On Saturday, I decided to invite Pamela to help me assemble Guess Who?, a game that she received on her birthday. I had a hard time weaving the cards into the slots myself, so I did all that on my own. I invited Pamela to join me at the table. I handed her one piece with the card already inserted, and she snapped it into place. The key to giver-putter is to practice skills you are targeting, so I worked on referencing:

* I waited for her to reference me before I released the piece into her hand.
* If it took too long for her to reference me, I cleared my throat.
* I nodded, smiled, high-fived, etc. after she snapped in several pieces.
* I made declarative comments as she worked like, "That piece snapped right away.
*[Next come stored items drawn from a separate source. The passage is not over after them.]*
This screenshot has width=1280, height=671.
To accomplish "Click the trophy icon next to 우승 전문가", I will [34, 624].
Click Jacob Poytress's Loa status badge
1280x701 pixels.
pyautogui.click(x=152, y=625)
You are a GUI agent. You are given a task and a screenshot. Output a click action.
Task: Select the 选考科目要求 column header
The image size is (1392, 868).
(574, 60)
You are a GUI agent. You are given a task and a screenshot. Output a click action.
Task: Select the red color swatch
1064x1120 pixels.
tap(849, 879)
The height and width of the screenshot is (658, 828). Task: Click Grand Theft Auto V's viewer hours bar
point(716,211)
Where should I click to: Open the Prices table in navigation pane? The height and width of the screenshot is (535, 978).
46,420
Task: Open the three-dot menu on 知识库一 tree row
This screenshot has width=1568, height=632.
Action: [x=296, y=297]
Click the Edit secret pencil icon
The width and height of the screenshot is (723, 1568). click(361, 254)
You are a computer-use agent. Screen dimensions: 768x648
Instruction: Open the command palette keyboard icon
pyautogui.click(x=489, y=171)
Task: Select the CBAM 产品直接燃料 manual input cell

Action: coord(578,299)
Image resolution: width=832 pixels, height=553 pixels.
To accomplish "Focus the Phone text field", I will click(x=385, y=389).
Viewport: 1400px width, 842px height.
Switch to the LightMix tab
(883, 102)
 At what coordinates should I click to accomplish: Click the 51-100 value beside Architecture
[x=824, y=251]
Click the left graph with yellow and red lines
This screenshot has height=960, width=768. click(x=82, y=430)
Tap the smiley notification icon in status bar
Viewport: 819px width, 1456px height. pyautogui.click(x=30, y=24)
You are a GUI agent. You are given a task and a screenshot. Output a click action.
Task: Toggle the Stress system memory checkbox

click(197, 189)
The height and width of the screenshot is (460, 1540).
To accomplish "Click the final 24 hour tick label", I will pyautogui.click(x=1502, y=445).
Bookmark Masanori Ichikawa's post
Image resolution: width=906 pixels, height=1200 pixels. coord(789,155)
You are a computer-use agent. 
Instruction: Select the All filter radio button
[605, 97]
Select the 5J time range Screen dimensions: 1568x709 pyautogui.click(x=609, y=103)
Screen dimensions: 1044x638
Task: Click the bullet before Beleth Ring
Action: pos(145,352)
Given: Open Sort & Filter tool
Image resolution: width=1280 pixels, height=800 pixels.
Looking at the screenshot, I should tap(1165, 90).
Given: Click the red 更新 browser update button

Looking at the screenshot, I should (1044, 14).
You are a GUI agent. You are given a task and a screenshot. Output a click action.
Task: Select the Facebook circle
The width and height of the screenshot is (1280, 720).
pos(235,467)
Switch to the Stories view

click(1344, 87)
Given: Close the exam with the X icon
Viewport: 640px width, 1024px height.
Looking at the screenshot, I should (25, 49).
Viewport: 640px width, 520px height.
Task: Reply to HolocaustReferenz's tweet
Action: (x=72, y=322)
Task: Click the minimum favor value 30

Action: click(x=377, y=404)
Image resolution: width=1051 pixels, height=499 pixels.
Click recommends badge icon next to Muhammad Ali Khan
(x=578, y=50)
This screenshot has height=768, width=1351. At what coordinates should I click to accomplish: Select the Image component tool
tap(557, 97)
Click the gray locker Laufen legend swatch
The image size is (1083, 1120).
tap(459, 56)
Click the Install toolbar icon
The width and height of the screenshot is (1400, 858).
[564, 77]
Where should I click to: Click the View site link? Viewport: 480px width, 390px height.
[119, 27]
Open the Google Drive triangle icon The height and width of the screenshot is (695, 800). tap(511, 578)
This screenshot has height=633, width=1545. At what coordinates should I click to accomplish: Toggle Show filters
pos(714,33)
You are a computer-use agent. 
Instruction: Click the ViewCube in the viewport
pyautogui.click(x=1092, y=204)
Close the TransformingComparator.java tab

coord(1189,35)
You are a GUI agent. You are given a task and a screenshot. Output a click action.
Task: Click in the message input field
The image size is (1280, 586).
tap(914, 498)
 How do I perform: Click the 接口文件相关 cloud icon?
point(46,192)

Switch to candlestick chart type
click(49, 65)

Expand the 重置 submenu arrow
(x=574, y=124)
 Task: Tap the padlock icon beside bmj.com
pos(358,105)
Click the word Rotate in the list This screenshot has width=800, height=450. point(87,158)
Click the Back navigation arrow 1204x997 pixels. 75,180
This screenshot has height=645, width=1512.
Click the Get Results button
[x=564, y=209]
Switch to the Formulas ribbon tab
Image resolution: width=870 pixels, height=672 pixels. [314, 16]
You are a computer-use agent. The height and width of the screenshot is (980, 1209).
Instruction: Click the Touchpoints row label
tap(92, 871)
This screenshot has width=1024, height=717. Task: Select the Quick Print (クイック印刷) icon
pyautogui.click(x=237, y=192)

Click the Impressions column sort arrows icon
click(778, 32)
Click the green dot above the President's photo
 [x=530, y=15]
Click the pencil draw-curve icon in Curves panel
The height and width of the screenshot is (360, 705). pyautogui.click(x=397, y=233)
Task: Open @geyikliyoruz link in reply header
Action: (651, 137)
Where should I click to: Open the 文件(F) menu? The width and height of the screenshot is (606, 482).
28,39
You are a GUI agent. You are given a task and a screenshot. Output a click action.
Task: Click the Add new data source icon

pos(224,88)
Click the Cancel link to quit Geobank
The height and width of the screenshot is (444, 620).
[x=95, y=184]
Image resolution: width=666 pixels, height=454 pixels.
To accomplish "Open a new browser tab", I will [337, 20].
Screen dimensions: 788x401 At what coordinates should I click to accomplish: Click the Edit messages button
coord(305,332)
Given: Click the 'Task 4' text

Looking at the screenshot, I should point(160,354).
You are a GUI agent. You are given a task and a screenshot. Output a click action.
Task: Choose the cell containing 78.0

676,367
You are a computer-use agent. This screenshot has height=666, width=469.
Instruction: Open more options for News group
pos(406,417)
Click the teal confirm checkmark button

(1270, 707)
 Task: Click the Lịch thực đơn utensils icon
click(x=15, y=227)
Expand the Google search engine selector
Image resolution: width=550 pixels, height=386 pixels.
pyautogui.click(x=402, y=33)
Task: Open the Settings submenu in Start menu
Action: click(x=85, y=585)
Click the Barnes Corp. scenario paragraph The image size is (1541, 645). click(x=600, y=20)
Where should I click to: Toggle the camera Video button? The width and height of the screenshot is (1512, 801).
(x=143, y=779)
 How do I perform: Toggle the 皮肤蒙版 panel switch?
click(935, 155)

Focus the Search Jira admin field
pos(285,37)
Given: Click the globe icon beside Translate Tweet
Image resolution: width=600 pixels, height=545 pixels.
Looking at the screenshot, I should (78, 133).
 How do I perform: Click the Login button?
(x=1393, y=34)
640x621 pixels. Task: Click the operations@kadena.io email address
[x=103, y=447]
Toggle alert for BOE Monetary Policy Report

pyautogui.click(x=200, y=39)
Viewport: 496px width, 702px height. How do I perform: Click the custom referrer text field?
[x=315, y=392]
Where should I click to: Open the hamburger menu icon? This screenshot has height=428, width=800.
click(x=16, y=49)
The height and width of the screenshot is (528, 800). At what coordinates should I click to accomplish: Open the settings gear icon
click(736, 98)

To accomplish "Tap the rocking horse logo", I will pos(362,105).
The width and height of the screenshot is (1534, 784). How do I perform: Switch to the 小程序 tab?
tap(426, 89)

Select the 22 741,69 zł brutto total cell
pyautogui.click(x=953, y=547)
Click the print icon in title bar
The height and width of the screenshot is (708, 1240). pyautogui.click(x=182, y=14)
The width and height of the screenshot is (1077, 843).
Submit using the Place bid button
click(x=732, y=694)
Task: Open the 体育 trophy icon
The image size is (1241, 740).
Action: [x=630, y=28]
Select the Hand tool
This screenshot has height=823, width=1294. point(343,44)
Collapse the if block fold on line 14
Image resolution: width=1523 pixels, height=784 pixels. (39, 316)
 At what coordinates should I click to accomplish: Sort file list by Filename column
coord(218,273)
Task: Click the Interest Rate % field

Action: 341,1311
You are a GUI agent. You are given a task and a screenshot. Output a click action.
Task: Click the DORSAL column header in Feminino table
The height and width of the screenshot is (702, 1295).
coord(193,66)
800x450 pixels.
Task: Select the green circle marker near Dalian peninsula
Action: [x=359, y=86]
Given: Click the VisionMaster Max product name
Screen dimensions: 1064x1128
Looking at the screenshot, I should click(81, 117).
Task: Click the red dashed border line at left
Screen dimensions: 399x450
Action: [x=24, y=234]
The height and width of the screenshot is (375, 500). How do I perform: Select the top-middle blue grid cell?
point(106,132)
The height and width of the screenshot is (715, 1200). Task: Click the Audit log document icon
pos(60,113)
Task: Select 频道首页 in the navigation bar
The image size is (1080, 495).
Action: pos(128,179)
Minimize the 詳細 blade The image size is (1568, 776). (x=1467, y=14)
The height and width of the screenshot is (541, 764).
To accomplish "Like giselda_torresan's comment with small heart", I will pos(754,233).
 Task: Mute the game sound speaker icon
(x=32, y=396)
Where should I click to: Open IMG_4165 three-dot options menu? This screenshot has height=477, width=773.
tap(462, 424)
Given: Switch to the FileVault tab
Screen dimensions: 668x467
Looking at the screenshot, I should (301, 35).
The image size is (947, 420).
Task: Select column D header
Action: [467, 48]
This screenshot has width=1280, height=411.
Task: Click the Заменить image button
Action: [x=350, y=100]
This one is hard. I can help you with it."

Then, I read on my email list (Aut-2B-Home) that this is a giver-putter activity. I may be an old dog, but I can recognize a useful trick when I see it. I recalled how beautifully this worked when decorating her cake on Friday: I peeled off the Cake Mate letters, and she put them on her cake.

Yesterday, we unloaded the dishwasher in full giver-putter mode. I pulled grouped objects out of the dishwasher and handed them to Pamela after she referenced me. I find this way of doing chores more rewarding than simply teaching her to do chores for her to fly solo some day. We are able to bond and relate to each other when the goal is emotion sharing, not teaching her how to do manual labor.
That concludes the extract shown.